◆ **INSTRUCTIONS TO FOLLOW**: Reproduce each of the rows below word for word, with nothing changed.

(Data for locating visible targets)
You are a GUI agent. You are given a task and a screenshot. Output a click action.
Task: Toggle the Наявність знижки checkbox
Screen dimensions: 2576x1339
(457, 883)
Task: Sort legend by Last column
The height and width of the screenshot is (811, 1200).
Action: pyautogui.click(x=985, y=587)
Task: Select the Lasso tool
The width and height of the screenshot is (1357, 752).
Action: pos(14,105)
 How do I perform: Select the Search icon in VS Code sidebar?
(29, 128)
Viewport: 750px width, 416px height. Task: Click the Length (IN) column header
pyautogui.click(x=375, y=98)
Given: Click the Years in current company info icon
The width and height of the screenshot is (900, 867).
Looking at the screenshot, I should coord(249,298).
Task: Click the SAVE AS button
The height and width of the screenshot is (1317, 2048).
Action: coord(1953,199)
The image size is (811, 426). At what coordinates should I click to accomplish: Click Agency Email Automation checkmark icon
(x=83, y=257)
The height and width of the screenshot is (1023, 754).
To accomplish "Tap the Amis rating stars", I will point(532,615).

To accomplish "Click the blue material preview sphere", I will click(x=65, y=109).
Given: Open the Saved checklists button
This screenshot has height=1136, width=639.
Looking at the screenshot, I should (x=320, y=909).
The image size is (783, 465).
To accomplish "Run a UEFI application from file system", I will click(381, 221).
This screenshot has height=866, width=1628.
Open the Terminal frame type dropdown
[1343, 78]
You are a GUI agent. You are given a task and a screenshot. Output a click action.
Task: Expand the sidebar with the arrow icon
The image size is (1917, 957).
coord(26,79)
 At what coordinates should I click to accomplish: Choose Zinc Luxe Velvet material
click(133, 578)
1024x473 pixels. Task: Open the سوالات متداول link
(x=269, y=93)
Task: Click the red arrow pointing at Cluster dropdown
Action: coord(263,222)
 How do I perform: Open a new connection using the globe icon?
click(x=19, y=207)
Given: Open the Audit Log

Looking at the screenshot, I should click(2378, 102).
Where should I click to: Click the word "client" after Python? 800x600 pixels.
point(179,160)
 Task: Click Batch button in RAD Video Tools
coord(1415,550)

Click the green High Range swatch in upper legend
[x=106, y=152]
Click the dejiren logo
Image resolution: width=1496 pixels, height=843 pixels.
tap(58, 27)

◆ **SOLUTION FOR THIS EXERCISE**:
You are a GUI agent. You are given a task and a screenshot. Output a click action.
Task: Toggle the Наявність знижки checkbox
Screen dimensions: 2576x1339
(457, 883)
Task: Sort legend by Last column
The height and width of the screenshot is (811, 1200).
Action: pyautogui.click(x=985, y=587)
Task: Select the Lasso tool
The width and height of the screenshot is (1357, 752).
Action: pos(14,105)
 How do I perform: Select the Search icon in VS Code sidebar?
(29, 128)
Viewport: 750px width, 416px height. Task: Click the Length (IN) column header
pyautogui.click(x=375, y=98)
Given: Click the Years in current company info icon
The width and height of the screenshot is (900, 867).
Looking at the screenshot, I should coord(249,298).
Task: Click the SAVE AS button
The height and width of the screenshot is (1317, 2048).
Action: coord(1953,199)
The image size is (811, 426). At what coordinates should I click to accomplish: Click Agency Email Automation checkmark icon
(x=83, y=257)
The height and width of the screenshot is (1023, 754).
To accomplish "Tap the Amis rating stars", I will point(532,615).

To accomplish "Click the blue material preview sphere", I will click(x=65, y=109).
Given: Open the Saved checklists button
This screenshot has height=1136, width=639.
Looking at the screenshot, I should (x=320, y=909).
The image size is (783, 465).
To accomplish "Run a UEFI application from file system", I will click(381, 221).
This screenshot has height=866, width=1628.
Open the Terminal frame type dropdown
[1343, 78]
You are a GUI agent. You are given a task and a screenshot. Output a click action.
Task: Expand the sidebar with the arrow icon
The image size is (1917, 957).
coord(26,79)
 At what coordinates should I click to accomplish: Choose Zinc Luxe Velvet material
click(133, 578)
1024x473 pixels. Task: Open the سوالات متداول link
(x=269, y=93)
Task: Click the red arrow pointing at Cluster dropdown
Action: coord(263,222)
 How do I perform: Open a new connection using the globe icon?
click(x=19, y=207)
Given: Open the Audit Log

Looking at the screenshot, I should click(2378, 102).
Where should I click to: Click the word "client" after Python? 800x600 pixels.
point(179,160)
 Task: Click Batch button in RAD Video Tools
coord(1415,550)

Click the green High Range swatch in upper legend
[x=106, y=152]
Click the dejiren logo
Image resolution: width=1496 pixels, height=843 pixels.
tap(58, 27)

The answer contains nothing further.